» Aim of the exercise:
Please return the whole listing. Keep each line exactly the same.

.....

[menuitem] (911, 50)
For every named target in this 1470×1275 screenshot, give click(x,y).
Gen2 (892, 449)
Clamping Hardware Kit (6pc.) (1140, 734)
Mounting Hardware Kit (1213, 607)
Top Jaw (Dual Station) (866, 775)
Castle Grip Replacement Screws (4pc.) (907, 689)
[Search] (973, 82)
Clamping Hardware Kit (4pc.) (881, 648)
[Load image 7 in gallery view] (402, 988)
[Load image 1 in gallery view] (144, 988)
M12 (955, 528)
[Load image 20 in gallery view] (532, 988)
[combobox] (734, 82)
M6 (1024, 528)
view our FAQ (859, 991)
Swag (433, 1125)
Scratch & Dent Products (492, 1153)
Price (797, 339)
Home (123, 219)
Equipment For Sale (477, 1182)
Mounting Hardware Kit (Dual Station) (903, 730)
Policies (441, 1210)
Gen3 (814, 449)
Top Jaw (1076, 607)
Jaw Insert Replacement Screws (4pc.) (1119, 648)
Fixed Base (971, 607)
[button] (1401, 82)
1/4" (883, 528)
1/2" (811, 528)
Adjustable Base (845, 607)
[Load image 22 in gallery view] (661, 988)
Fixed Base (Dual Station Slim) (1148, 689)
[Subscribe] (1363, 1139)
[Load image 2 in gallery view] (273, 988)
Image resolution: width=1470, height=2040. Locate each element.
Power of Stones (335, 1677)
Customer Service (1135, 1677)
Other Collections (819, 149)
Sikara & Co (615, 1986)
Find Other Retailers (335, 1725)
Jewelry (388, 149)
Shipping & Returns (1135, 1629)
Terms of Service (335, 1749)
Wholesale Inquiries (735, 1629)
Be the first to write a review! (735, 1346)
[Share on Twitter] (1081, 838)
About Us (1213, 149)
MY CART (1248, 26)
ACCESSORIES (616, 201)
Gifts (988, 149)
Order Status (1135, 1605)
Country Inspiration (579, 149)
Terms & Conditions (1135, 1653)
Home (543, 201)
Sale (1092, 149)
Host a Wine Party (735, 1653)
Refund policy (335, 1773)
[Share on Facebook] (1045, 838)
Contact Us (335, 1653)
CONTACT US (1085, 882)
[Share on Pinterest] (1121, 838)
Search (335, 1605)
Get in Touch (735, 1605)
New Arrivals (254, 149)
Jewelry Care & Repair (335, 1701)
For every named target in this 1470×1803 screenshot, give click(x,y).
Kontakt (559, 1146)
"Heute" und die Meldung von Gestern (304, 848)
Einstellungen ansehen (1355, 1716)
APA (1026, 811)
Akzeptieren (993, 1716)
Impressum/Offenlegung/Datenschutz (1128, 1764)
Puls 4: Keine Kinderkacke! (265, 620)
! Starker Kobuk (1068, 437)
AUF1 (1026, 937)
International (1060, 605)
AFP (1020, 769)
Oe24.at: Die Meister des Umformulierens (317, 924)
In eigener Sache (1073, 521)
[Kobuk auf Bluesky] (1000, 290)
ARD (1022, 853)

.....

» Answer space:
[menuitem] (911, 50)
For every named target in this 1470×1275 screenshot, give click(x,y).
Gen2 (892, 449)
Clamping Hardware Kit (6pc.) (1140, 734)
Mounting Hardware Kit (1213, 607)
Top Jaw (Dual Station) (866, 775)
Castle Grip Replacement Screws (4pc.) (907, 689)
[Search] (973, 82)
Clamping Hardware Kit (4pc.) (881, 648)
[Load image 7 in gallery view] (402, 988)
[Load image 1 in gallery view] (144, 988)
M12 (955, 528)
[Load image 20 in gallery view] (532, 988)
[combobox] (734, 82)
M6 (1024, 528)
view our FAQ (859, 991)
Swag (433, 1125)
Scratch & Dent Products (492, 1153)
Price (797, 339)
Home (123, 219)
Equipment For Sale (477, 1182)
Mounting Hardware Kit (Dual Station) (903, 730)
Policies (441, 1210)
Gen3 (814, 449)
Top Jaw (1076, 607)
Jaw Insert Replacement Screws (4pc.) (1119, 648)
Fixed Base (971, 607)
[button] (1401, 82)
1/4" (883, 528)
1/2" (811, 528)
Adjustable Base (845, 607)
[Load image 22 in gallery view] (661, 988)
Fixed Base (Dual Station Slim) (1148, 689)
[Subscribe] (1363, 1139)
[Load image 2 in gallery view] (273, 988)
Image resolution: width=1470, height=2040. Locate each element.
Power of Stones (335, 1677)
Customer Service (1135, 1677)
Other Collections (819, 149)
Sikara & Co (615, 1986)
Find Other Retailers (335, 1725)
Jewelry (388, 149)
Shipping & Returns (1135, 1629)
Terms of Service (335, 1749)
Wholesale Inquiries (735, 1629)
Be the first to write a review! (735, 1346)
[Share on Twitter] (1081, 838)
About Us (1213, 149)
MY CART (1248, 26)
ACCESSORIES (616, 201)
Gifts (988, 149)
Order Status (1135, 1605)
Country Inspiration (579, 149)
Terms & Conditions (1135, 1653)
Home (543, 201)
Sale (1092, 149)
Host a Wine Party (735, 1653)
Refund policy (335, 1773)
[Share on Facebook] (1045, 838)
Contact Us (335, 1653)
CONTACT US (1085, 882)
[Share on Pinterest] (1121, 838)
Search (335, 1605)
Get in Touch (735, 1605)
New Arrivals (254, 149)
Jewelry Care & Repair (335, 1701)
For every named target in this 1470×1803 screenshot, give click(x,y).
Kontakt (559, 1146)
"Heute" und die Meldung von Gestern (304, 848)
Einstellungen ansehen (1355, 1716)
APA (1026, 811)
Akzeptieren (993, 1716)
Impressum/Offenlegung/Datenschutz (1128, 1764)
Puls 4: Keine Kinderkacke! (265, 620)
! Starker Kobuk (1068, 437)
AUF1 (1026, 937)
International (1060, 605)
AFP (1020, 769)
Oe24.at: Die Meister des Umformulierens (317, 924)
In eigener Sache (1073, 521)
[Kobuk auf Bluesky] (1000, 290)
ARD (1022, 853)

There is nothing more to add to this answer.